Mittelgrosse Unternehmen (50-249 Mitarbeitende)
1. AbbVie AG (Biotechnology & Pharmaceuticals – Pharmaceuticals), 210 Mitarbeitende
2. Amgen European Hub (Biotechnology & Pharmaceuticals), 214 Mitarbeitende
3. Trek Fahrrad GmbH (Retail – Specialty), 65 Mitarbeitende

Kleine Unternehmen (20-49 Mitarbeitende)
1. Alnylam Switzerland GmbH (Biotechnology & Pharmaceuticals // Biotechnology), 35 Mitarbeitende
2. Holle baby food AG (Manufacturing & Production – Food products), 48 Mitarbeitende
3. SFL Regulatory Affairs & Scientific Communication GmbH (Professional Services), 32 Mitarbeitende

Die vollständige Liste finden Sie unter: https://www.greatplacetowork.ch/ausgezeichnete-arbeitgeber/best-workplaces/2021

Details zur Methodik
Im Gegensatz zu anderen Rankings, die ohne oder mit wenigen Rückmeldung der Mitarbeitenden erstellt werden, basieren die Ergebnisse von Great Place to Work auf einer anonymen Befragung aller Mitarbeitenden (Trust Index™) sowie der Erhebung der Kennzahlen (Culture Brief™) und der Auswertung der Personalprozesse und -massnahmen der Organisationen (Culture Audit™). Um als einer der Best Workplaces™ ausgezeichnet zu werden, müssen Organisationen einen Trust Index™ von mindestens 70% erreichen und die Kriterien des Culture Audit™erfüllen. Nicht ausgezeichnete Unternehmen werden nicht aufgeführt. Die Teilnahme an den Best Workplaces™ ist für jede Organisation ab 20 Mitarbeitenden möglich.

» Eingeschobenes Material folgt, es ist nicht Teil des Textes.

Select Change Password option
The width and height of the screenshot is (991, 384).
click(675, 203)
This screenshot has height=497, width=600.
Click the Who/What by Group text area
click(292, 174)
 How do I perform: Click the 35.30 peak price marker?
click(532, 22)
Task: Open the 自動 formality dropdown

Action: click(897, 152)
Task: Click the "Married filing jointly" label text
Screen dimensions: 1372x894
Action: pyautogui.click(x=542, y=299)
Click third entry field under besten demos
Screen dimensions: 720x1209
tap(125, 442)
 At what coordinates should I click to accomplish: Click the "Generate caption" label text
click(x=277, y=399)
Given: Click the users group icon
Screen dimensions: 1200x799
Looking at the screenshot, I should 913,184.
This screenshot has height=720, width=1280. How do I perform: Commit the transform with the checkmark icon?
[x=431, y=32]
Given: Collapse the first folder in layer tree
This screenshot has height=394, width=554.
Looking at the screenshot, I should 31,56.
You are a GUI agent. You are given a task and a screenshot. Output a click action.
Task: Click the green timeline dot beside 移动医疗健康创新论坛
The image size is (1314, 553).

Über Great Place to Work® Switzerland
Als international tätige Beratungsfirma mit Standorten in über 60 Ländern hilft Great Place to Work® Organisationen bei der Entwicklung einer hervorragenden Arbeitsplatzkultur. In der Schweiz wurde Great Place to Work® 2008 gegründet und hat Niederlassungen in Zürich und Lausanne. Great Place to Work® verwendet für die Analyse der Arbeitsplatzkultur ein weltweit etabliertes Modell mit evidenzbasierten Standards. Organisationen mit einer hervorragenden Arbeitsplatzkultur gelingt es, das Potential all ihrer Mitarbeitenden zu aktivieren und dadurch die Wertschöpfung zu erhöhen. Die Grundlage dafür bildet das gegenseitige Vertrauen, die gelebten Werte sowie die Führungsqualität. Anhand einer Mitarbeitendenbefragung und eines Culture Audit können die Stärken und Potenziale der Arbeitsplatzkultur evaluiert und durch konkrete Massnahmen weiterentwickelt werden. Diese Vorgehensweise zeigt sowohl den Einfluss auf die Wertschöpfung und ermöglicht den Vergleich mit anderen Organisationen. So wird sowohl die Grundlage für die Zertifizierung als Great Place to Work® und Best Workplaces™, als auch für die Zertifizierung der Schweizer Lehrbetriebe als «Great Start!» geschaffen. Jährlich evaluiert Great Place to Work® Switzerland von rund 200 Organisationen – von KMU bis Grossunternehmen – die Arbeitsplatzkultur und unterstützt sie so in ihrer Entwicklung zu attraktiven Arbeitgebern.